Source records:
—————
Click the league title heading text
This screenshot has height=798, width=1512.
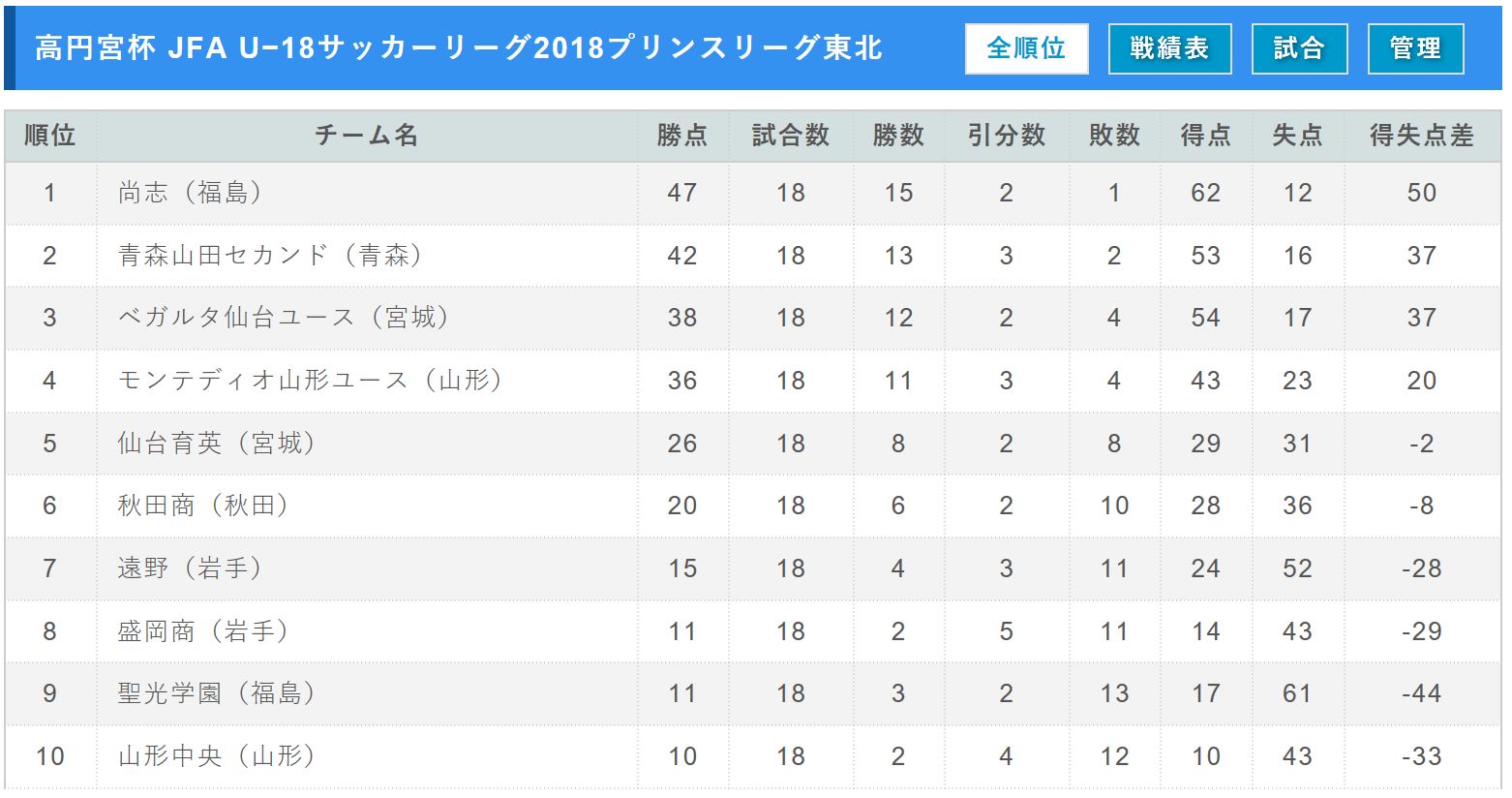coord(458,48)
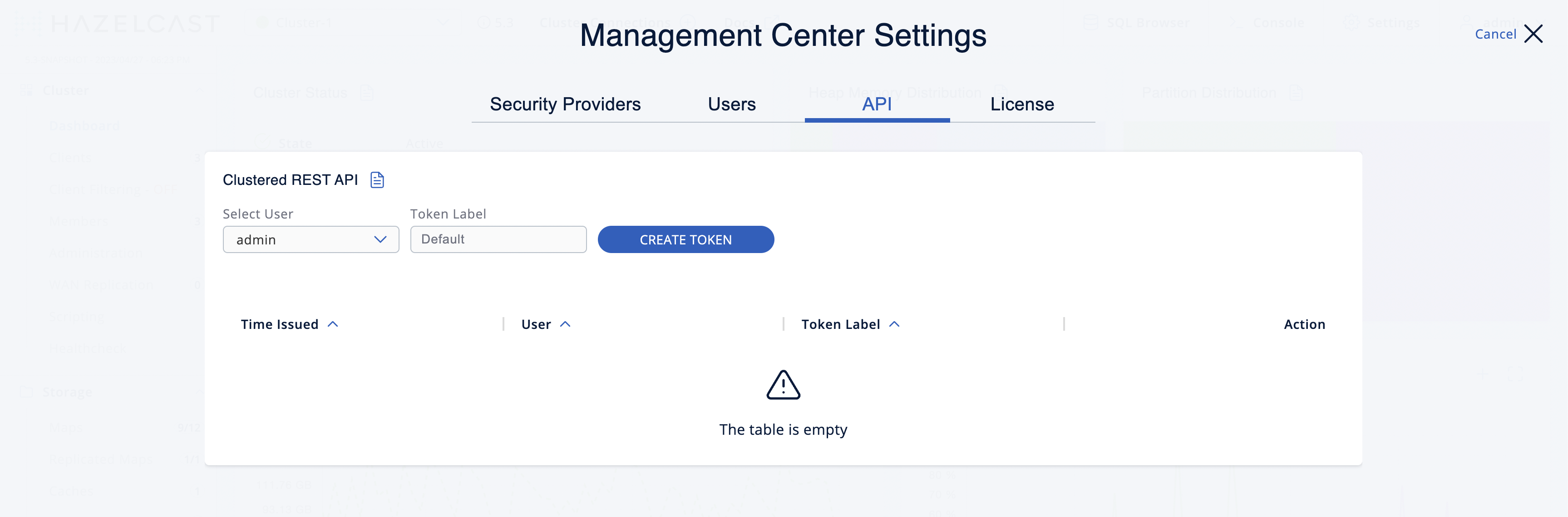Viewport: 1568px width, 517px height.
Task: Click the API tab in settings
Action: click(x=876, y=103)
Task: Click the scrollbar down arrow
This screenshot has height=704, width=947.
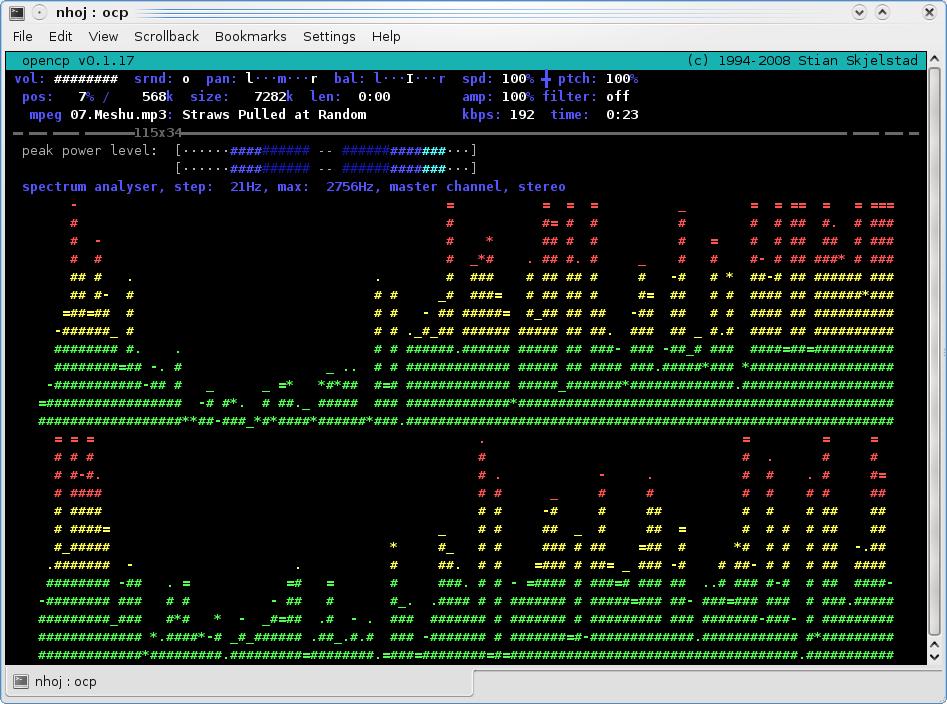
—————
→ **What you will do**: Although the records contain pictures, restate them word for word with those pictures left out.

→ **Response to this task**:
Click the league title heading text
This screenshot has height=798, width=1512.
coord(458,48)
Viewport: 1568px width, 517px height.
Task: Click the API tab in settings
Action: click(x=876, y=103)
Task: Click the scrollbar down arrow
This screenshot has height=704, width=947.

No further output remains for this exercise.